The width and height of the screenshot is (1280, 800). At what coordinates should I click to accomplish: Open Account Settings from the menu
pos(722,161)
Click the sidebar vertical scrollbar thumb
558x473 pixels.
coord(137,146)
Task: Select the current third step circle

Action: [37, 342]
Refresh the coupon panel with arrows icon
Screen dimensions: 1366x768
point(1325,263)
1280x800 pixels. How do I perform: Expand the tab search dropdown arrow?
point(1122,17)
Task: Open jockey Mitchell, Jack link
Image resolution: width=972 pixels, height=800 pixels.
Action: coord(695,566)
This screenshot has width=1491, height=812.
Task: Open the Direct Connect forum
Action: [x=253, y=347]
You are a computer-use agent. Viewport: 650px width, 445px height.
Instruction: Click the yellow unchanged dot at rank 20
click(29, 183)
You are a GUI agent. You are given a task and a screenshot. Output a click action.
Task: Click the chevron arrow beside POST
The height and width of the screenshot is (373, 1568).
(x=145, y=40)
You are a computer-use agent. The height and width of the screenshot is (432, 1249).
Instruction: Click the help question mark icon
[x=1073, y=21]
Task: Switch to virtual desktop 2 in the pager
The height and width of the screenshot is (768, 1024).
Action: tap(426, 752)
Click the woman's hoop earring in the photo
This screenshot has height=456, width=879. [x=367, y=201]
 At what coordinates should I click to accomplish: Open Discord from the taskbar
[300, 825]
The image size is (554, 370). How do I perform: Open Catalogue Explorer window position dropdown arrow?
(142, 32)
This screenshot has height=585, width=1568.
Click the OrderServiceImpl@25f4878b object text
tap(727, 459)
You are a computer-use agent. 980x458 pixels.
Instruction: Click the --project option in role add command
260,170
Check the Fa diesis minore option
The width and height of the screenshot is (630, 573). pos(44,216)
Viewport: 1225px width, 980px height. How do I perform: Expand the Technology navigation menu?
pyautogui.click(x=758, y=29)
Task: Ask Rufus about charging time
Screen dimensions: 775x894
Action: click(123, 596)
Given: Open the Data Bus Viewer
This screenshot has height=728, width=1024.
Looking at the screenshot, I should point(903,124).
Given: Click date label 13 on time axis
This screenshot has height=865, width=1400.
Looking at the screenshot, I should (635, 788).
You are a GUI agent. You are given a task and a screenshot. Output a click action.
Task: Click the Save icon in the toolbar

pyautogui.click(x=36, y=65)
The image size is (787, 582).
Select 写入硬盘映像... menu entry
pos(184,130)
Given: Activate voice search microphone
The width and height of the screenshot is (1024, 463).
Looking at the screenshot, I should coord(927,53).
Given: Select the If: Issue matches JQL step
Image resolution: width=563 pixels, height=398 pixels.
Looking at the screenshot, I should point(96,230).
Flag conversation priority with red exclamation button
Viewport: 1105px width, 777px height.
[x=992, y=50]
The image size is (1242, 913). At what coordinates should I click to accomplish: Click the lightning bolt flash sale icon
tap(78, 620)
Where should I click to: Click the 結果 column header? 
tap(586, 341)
● ● ● ● ● ● ●
Without omitting anything, reproduce the whole of the data.

The width and height of the screenshot is (1280, 800). At what coordinates should I click to accomplish: Open Account Settings from the menu
pos(722,161)
Click the sidebar vertical scrollbar thumb
558x473 pixels.
coord(137,146)
Task: Select the current third step circle

Action: [37, 342]
Refresh the coupon panel with arrows icon
Screen dimensions: 1366x768
point(1325,263)
1280x800 pixels. How do I perform: Expand the tab search dropdown arrow?
point(1122,17)
Task: Open jockey Mitchell, Jack link
Image resolution: width=972 pixels, height=800 pixels.
Action: coord(695,566)
This screenshot has width=1491, height=812.
Task: Open the Direct Connect forum
Action: [x=253, y=347]
You are a computer-use agent. Viewport: 650px width, 445px height.
Instruction: Click the yellow unchanged dot at rank 20
click(29, 183)
You are a GUI agent. You are given a task and a screenshot. Output a click action.
Task: Click the chevron arrow beside POST
The height and width of the screenshot is (373, 1568).
(x=145, y=40)
You are a computer-use agent. The height and width of the screenshot is (432, 1249).
Instruction: Click the help question mark icon
[x=1073, y=21]
Task: Switch to virtual desktop 2 in the pager
The height and width of the screenshot is (768, 1024).
Action: tap(426, 752)
Click the woman's hoop earring in the photo
This screenshot has height=456, width=879. [x=367, y=201]
 At what coordinates should I click to accomplish: Open Discord from the taskbar
[300, 825]
The image size is (554, 370). How do I perform: Open Catalogue Explorer window position dropdown arrow?
(142, 32)
This screenshot has height=585, width=1568.
Click the OrderServiceImpl@25f4878b object text
tap(727, 459)
You are a computer-use agent. 980x458 pixels.
Instruction: Click the --project option in role add command
260,170
Check the Fa diesis minore option
The width and height of the screenshot is (630, 573). pos(44,216)
Viewport: 1225px width, 980px height. How do I perform: Expand the Technology navigation menu?
pyautogui.click(x=758, y=29)
Task: Ask Rufus about charging time
Screen dimensions: 775x894
Action: click(123, 596)
Given: Open the Data Bus Viewer
This screenshot has height=728, width=1024.
Looking at the screenshot, I should point(903,124).
Given: Click date label 13 on time axis
This screenshot has height=865, width=1400.
Looking at the screenshot, I should (635, 788).
You are a GUI agent. You are given a task and a screenshot. Output a click action.
Task: Click the Save icon in the toolbar

pyautogui.click(x=36, y=65)
The image size is (787, 582).
Select 写入硬盘映像... menu entry
pos(184,130)
Given: Activate voice search microphone
The width and height of the screenshot is (1024, 463).
Looking at the screenshot, I should coord(927,53).
Given: Select the If: Issue matches JQL step
Image resolution: width=563 pixels, height=398 pixels.
Looking at the screenshot, I should point(96,230).
Flag conversation priority with red exclamation button
Viewport: 1105px width, 777px height.
[x=992, y=50]
The image size is (1242, 913). At what coordinates should I click to accomplish: Click the lightning bolt flash sale icon
tap(78, 620)
Where should I click to: Click the 結果 column header? 
tap(586, 341)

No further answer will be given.